BEGIN Data for review

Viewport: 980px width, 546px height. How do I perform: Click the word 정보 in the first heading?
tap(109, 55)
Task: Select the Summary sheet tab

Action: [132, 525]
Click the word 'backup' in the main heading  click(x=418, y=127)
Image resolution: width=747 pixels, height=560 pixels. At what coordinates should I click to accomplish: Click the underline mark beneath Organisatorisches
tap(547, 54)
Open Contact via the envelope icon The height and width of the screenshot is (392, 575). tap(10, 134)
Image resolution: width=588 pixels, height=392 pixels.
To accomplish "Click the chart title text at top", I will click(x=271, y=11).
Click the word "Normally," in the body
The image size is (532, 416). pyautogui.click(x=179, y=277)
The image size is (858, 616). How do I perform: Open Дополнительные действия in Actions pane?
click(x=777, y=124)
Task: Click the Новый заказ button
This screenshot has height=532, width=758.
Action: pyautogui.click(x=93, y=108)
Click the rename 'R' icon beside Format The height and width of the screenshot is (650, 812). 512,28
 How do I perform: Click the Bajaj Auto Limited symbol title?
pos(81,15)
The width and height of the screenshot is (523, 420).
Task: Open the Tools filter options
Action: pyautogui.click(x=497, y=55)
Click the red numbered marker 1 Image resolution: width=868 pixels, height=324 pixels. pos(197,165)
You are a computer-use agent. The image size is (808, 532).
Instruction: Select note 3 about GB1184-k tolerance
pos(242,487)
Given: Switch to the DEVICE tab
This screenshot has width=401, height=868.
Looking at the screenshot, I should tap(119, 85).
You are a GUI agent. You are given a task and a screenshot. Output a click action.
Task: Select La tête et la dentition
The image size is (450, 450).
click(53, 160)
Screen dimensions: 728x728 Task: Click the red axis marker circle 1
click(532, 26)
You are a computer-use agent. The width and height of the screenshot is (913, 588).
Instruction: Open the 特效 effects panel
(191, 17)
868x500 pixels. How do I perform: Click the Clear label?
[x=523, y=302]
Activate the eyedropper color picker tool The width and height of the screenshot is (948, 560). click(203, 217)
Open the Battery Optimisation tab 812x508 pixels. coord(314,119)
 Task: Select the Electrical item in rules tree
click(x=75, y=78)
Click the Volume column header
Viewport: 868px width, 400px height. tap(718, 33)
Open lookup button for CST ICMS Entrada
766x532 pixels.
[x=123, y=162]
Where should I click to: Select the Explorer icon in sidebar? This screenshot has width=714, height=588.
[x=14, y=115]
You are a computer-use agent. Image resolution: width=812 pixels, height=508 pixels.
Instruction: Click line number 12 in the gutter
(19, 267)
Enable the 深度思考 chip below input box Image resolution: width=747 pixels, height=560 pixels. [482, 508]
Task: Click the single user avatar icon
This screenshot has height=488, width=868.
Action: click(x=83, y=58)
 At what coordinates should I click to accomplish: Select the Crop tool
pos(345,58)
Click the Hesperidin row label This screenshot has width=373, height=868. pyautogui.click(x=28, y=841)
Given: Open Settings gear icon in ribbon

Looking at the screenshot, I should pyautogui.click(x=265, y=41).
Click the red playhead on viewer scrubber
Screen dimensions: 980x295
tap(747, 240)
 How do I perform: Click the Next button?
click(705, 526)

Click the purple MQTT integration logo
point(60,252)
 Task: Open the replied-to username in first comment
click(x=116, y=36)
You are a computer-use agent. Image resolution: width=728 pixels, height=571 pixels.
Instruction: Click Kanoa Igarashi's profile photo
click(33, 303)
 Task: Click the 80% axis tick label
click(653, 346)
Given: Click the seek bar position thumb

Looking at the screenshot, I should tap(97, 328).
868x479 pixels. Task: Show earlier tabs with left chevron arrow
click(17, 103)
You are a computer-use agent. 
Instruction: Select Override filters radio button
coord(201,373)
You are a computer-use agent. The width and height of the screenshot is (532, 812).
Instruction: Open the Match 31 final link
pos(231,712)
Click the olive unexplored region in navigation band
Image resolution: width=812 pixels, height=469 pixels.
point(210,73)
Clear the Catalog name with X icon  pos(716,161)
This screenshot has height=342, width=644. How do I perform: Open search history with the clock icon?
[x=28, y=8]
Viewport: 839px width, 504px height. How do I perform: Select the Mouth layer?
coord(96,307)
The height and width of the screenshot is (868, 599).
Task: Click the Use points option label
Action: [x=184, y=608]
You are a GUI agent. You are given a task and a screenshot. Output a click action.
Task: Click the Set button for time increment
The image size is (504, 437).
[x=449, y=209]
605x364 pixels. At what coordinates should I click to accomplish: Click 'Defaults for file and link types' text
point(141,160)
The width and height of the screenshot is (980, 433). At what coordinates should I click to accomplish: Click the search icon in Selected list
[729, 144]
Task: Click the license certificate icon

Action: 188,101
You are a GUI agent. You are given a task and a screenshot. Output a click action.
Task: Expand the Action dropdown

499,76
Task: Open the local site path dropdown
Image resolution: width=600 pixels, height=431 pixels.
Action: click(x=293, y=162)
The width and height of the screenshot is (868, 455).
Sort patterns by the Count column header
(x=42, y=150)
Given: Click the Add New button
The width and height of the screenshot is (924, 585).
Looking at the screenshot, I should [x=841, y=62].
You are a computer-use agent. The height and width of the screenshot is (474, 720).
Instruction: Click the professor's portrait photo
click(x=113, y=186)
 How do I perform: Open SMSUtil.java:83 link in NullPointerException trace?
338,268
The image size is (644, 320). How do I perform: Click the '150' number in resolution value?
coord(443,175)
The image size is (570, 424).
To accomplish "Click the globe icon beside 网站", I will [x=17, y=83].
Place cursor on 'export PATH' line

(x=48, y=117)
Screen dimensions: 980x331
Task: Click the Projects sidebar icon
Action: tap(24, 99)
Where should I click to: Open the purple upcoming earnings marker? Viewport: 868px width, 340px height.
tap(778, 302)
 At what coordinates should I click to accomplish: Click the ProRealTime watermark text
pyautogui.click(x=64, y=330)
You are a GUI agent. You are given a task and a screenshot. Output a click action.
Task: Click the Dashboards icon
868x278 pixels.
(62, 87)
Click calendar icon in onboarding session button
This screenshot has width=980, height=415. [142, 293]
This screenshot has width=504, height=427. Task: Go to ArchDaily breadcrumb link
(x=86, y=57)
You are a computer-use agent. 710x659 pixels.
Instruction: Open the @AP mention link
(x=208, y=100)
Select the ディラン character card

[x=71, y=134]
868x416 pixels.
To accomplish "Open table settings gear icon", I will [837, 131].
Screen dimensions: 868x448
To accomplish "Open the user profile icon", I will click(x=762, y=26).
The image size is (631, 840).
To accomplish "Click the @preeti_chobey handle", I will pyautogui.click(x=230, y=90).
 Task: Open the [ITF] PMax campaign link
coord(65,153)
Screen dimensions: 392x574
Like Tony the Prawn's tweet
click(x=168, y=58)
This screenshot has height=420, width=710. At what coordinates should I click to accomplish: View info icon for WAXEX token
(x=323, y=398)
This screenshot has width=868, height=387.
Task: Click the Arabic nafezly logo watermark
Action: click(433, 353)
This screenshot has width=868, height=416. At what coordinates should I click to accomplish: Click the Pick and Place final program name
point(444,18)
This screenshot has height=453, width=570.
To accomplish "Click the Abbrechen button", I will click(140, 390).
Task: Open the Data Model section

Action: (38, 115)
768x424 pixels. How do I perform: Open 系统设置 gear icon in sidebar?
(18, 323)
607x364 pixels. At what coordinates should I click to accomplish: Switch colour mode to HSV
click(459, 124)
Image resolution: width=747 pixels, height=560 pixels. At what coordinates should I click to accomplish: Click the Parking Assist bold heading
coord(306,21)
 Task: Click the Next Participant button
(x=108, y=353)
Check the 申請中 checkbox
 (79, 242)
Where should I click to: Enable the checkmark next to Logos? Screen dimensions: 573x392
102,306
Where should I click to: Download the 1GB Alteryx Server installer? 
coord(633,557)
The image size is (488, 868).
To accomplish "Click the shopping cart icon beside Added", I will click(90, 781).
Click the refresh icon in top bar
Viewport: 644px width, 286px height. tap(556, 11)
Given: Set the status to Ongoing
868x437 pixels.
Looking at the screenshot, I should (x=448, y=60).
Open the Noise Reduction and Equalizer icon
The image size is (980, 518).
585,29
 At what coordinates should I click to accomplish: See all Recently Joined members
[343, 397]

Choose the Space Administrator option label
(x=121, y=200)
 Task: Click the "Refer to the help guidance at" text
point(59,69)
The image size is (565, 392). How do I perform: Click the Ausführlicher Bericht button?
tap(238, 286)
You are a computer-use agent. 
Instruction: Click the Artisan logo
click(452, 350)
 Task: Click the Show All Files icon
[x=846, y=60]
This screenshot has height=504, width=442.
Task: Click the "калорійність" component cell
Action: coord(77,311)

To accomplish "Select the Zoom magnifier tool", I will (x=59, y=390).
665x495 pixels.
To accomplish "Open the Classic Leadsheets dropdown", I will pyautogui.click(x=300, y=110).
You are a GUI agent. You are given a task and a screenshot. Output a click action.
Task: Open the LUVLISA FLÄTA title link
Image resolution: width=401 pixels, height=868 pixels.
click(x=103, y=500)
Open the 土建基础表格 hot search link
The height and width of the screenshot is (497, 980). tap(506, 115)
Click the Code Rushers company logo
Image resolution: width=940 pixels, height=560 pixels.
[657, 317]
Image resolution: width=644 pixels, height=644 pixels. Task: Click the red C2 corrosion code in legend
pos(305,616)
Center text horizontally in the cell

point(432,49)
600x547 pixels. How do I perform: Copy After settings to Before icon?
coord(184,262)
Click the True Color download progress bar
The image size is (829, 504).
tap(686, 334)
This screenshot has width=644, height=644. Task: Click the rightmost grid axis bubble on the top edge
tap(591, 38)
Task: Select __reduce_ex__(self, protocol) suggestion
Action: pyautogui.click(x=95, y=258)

END Data for review

### Exercise:
The first line of the entries above and every line after it, up to and including the line with "Click the word 'backup'", should be set down exactly.

### Answer:
Viewport: 980px width, 546px height. How do I perform: Click the word 정보 in the first heading?
tap(109, 55)
Task: Select the Summary sheet tab

Action: [132, 525]
Click the word 'backup' in the main heading  click(x=418, y=127)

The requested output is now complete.